*** Opening of Data supplied ***
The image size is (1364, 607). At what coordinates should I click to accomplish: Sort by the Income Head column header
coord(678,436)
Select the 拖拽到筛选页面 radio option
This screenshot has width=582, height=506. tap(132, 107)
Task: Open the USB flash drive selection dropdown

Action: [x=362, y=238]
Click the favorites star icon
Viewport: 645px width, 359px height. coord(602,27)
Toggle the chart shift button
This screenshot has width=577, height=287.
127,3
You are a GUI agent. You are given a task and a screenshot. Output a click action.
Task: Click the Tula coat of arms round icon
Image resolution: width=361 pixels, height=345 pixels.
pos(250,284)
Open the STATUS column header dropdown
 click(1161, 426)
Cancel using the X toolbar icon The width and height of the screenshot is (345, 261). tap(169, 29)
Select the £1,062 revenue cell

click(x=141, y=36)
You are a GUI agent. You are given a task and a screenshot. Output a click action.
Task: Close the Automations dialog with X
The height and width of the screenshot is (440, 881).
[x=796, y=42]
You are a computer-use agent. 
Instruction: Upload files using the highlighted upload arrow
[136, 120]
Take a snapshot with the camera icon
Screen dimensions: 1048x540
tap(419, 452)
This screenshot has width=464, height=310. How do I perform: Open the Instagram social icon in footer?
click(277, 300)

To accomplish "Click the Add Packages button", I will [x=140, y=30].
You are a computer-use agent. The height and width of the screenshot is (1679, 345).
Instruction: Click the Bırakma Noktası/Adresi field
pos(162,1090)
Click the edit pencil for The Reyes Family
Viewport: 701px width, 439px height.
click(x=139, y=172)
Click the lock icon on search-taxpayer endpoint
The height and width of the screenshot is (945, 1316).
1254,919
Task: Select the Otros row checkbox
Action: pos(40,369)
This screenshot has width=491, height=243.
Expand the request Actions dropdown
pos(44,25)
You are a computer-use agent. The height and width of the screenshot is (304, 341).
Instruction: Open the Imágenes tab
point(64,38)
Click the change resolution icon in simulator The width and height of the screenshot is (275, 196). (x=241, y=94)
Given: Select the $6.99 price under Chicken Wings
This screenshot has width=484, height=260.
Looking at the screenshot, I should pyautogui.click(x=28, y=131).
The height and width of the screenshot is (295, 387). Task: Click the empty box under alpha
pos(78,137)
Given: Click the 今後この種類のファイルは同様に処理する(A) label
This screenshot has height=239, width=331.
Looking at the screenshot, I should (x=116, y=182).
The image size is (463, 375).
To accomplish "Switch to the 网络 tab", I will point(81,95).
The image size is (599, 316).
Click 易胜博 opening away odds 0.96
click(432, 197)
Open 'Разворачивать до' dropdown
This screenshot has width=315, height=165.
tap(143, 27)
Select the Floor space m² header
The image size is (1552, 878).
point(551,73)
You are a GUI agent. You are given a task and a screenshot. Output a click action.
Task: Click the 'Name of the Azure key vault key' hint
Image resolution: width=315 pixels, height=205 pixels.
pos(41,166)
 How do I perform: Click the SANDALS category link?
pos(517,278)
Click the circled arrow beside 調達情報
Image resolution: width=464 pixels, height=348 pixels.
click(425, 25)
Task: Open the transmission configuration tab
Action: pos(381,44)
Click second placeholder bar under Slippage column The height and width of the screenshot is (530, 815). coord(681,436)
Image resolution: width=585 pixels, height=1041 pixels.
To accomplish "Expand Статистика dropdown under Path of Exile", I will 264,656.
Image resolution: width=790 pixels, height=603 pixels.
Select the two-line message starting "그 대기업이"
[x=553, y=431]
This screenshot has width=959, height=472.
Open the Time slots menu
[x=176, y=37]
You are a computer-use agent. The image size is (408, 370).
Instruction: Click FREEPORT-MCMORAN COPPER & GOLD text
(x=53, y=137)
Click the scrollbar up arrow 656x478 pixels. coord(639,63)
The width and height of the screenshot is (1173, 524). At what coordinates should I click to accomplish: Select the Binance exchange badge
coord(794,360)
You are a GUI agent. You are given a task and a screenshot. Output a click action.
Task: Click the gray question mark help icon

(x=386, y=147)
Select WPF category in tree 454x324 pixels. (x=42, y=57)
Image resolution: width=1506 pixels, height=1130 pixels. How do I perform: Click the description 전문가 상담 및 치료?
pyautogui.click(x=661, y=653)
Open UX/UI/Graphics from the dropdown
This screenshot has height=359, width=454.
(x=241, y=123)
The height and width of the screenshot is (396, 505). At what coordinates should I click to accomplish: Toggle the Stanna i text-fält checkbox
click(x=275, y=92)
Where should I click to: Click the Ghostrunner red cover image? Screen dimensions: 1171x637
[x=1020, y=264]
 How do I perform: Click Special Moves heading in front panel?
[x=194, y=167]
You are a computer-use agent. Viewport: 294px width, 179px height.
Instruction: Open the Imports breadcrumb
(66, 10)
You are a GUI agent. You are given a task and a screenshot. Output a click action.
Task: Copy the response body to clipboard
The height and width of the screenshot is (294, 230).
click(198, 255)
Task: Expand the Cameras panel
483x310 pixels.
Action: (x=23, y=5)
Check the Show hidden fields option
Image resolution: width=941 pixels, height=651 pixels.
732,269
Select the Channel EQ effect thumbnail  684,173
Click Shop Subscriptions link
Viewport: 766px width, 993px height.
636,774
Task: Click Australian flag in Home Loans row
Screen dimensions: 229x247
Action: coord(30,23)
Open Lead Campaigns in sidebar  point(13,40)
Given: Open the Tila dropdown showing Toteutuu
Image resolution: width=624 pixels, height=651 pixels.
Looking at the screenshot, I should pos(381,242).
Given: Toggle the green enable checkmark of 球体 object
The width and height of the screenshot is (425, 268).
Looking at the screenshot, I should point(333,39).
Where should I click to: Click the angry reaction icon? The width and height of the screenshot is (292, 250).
*** Close of Data supplied ***
Repeat the material word for word, leaving out no line.

#### [Problem solution]
The image size is (1364, 607). At what coordinates should I click to accomplish: Sort by the Income Head column header
coord(678,436)
Select the 拖拽到筛选页面 radio option
This screenshot has width=582, height=506. tap(132, 107)
Task: Open the USB flash drive selection dropdown

Action: [x=362, y=238]
Click the favorites star icon
Viewport: 645px width, 359px height. coord(602,27)
Toggle the chart shift button
This screenshot has width=577, height=287.
127,3
You are a GUI agent. You are given a task and a screenshot. Output a click action.
Task: Click the Tula coat of arms round icon
Image resolution: width=361 pixels, height=345 pixels.
pos(250,284)
Open the STATUS column header dropdown
 click(1161, 426)
Cancel using the X toolbar icon The width and height of the screenshot is (345, 261). tap(169, 29)
Select the £1,062 revenue cell

click(x=141, y=36)
You are a GUI agent. You are given a task and a screenshot. Output a click action.
Task: Close the Automations dialog with X
The height and width of the screenshot is (440, 881).
[x=796, y=42]
You are a computer-use agent. 
Instruction: Upload files using the highlighted upload arrow
[136, 120]
Take a snapshot with the camera icon
Screen dimensions: 1048x540
tap(419, 452)
This screenshot has width=464, height=310. How do I perform: Open the Instagram social icon in footer?
click(277, 300)

To accomplish "Click the Add Packages button", I will [x=140, y=30].
You are a computer-use agent. The height and width of the screenshot is (1679, 345).
Instruction: Click the Bırakma Noktası/Adresi field
pos(162,1090)
Click the edit pencil for The Reyes Family
Viewport: 701px width, 439px height.
click(x=139, y=172)
Click the lock icon on search-taxpayer endpoint
The height and width of the screenshot is (945, 1316).
1254,919
Task: Select the Otros row checkbox
Action: pos(40,369)
This screenshot has width=491, height=243.
Expand the request Actions dropdown
pos(44,25)
You are a computer-use agent. The height and width of the screenshot is (304, 341).
Instruction: Open the Imágenes tab
point(64,38)
Click the change resolution icon in simulator The width and height of the screenshot is (275, 196). (x=241, y=94)
Given: Select the $6.99 price under Chicken Wings
This screenshot has width=484, height=260.
Looking at the screenshot, I should pyautogui.click(x=28, y=131).
The height and width of the screenshot is (295, 387). Task: Click the empty box under alpha
pos(78,137)
Given: Click the 今後この種類のファイルは同様に処理する(A) label
This screenshot has height=239, width=331.
Looking at the screenshot, I should (x=116, y=182).
The image size is (463, 375).
To accomplish "Switch to the 网络 tab", I will point(81,95).
The image size is (599, 316).
Click 易胜博 opening away odds 0.96
click(432, 197)
Open 'Разворачивать до' dropdown
This screenshot has width=315, height=165.
tap(143, 27)
Select the Floor space m² header
The image size is (1552, 878).
point(551,73)
You are a GUI agent. You are given a task and a screenshot. Output a click action.
Task: Click the 'Name of the Azure key vault key' hint
Image resolution: width=315 pixels, height=205 pixels.
pos(41,166)
 How do I perform: Click the SANDALS category link?
pos(517,278)
Click the circled arrow beside 調達情報
Image resolution: width=464 pixels, height=348 pixels.
click(425, 25)
Task: Open the transmission configuration tab
Action: pos(381,44)
Click second placeholder bar under Slippage column The height and width of the screenshot is (530, 815). coord(681,436)
Image resolution: width=585 pixels, height=1041 pixels.
To accomplish "Expand Статистика dropdown under Path of Exile", I will 264,656.
Image resolution: width=790 pixels, height=603 pixels.
Select the two-line message starting "그 대기업이"
[x=553, y=431]
This screenshot has width=959, height=472.
Open the Time slots menu
[x=176, y=37]
You are a computer-use agent. The image size is (408, 370).
Instruction: Click FREEPORT-MCMORAN COPPER & GOLD text
(x=53, y=137)
Click the scrollbar up arrow 656x478 pixels. coord(639,63)
The width and height of the screenshot is (1173, 524). At what coordinates should I click to accomplish: Select the Binance exchange badge
coord(794,360)
You are a GUI agent. You are given a task and a screenshot. Output a click action.
Task: Click the gray question mark help icon

(x=386, y=147)
Select WPF category in tree 454x324 pixels. (x=42, y=57)
Image resolution: width=1506 pixels, height=1130 pixels. How do I perform: Click the description 전문가 상담 및 치료?
pyautogui.click(x=661, y=653)
Open UX/UI/Graphics from the dropdown
This screenshot has height=359, width=454.
(x=241, y=123)
The height and width of the screenshot is (396, 505). At what coordinates should I click to accomplish: Toggle the Stanna i text-fält checkbox
click(x=275, y=92)
Where should I click to: Click the Ghostrunner red cover image? Screen dimensions: 1171x637
[x=1020, y=264]
 How do I perform: Click Special Moves heading in front panel?
[x=194, y=167]
You are a computer-use agent. Viewport: 294px width, 179px height.
Instruction: Open the Imports breadcrumb
(66, 10)
You are a GUI agent. You are given a task and a screenshot. Output a click action.
Task: Copy the response body to clipboard
The height and width of the screenshot is (294, 230).
click(198, 255)
Task: Expand the Cameras panel
483x310 pixels.
Action: (x=23, y=5)
Check the Show hidden fields option
Image resolution: width=941 pixels, height=651 pixels.
732,269
Select the Channel EQ effect thumbnail  684,173
Click Shop Subscriptions link
Viewport: 766px width, 993px height.
636,774
Task: Click Australian flag in Home Loans row
Screen dimensions: 229x247
Action: coord(30,23)
Open Lead Campaigns in sidebar  point(13,40)
Given: Open the Tila dropdown showing Toteutuu
Image resolution: width=624 pixels, height=651 pixels.
Looking at the screenshot, I should pos(381,242).
Given: Toggle the green enable checkmark of 球体 object
The width and height of the screenshot is (425, 268).
Looking at the screenshot, I should point(333,39).
Where should I click to: Click the angry reaction icon? The width and height of the screenshot is (292, 250).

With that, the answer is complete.